▶ TEXT SEGMENT
:::

2D cross sections of a 3D rotating cuboid


If you’re unfamiliar with the concept and/or ideas of flatland, this post might not make a lot of sense to you. If you don’t want to read up on flatland, here’s a nice image which does a (decent) job of visualizing the concept behind this post:

Consider a cuboid with the dimensions X,Y,Z along the three spacial dimensions. Imagine taking said cuboid and slowly descending it through a 2-dimensional plane. How would this look?

If we merely took a 1x1x1 cuboid without any rotation, this would be a square popping in and out of existence  obviously. But how would this look if we allow the cube to rotate?

We define an initial rotation on the cube across the 3 dimensions (XY, XZ, YZ) and a gradual rotation (XY, XZ, YZ) as well. The cube will be rotated around its center-point, as it’s the most intuitive to do so.

:::

▶ MATERIAL
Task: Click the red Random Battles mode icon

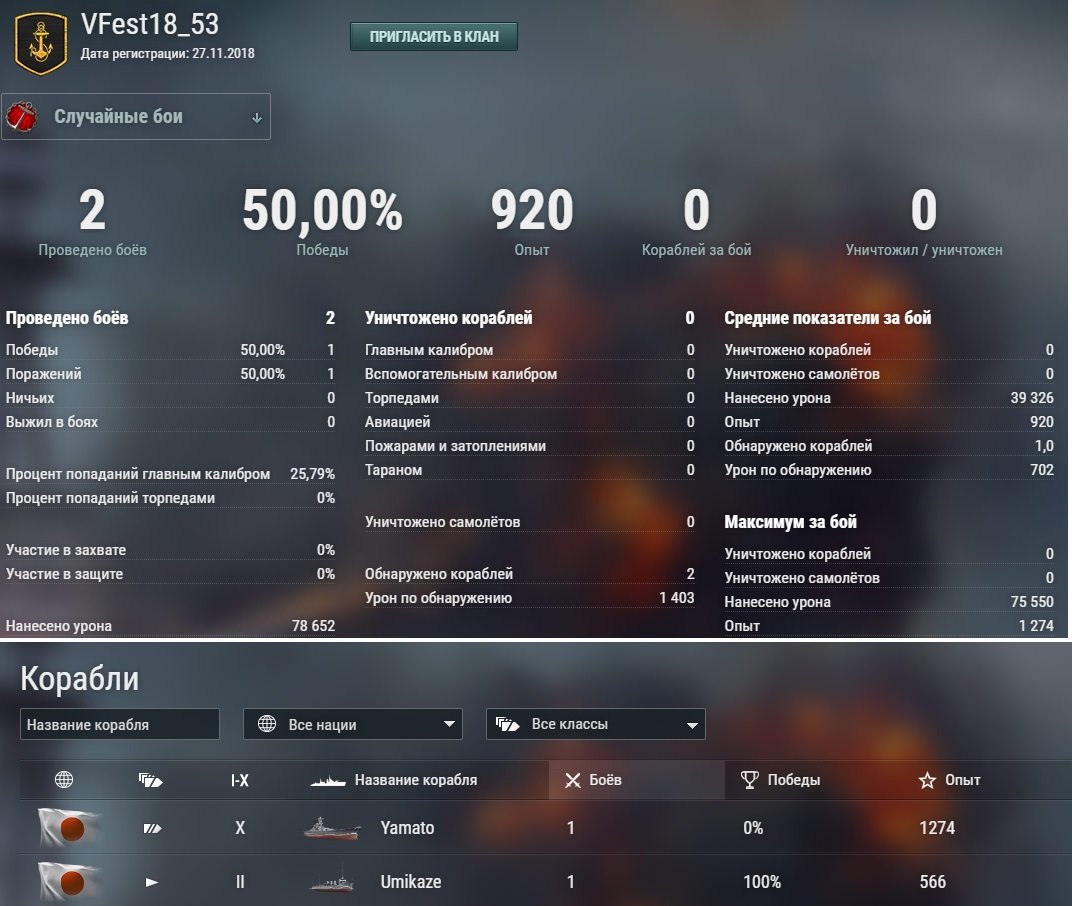Action: (22, 116)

:::

▶ WHAT NEEDS TO BE DONE
Copy the stretch of the rotating-cuboid text from "If we merely" through "cube to rotate?". These lines come from a separate source.

▶ ANSWER TO THIS PROBLEM
If we merely took a 1x1x1 cuboid without any rotation, this would be a square popping in and out of existence  obviously. But how would this look if we allow the cube to rotate?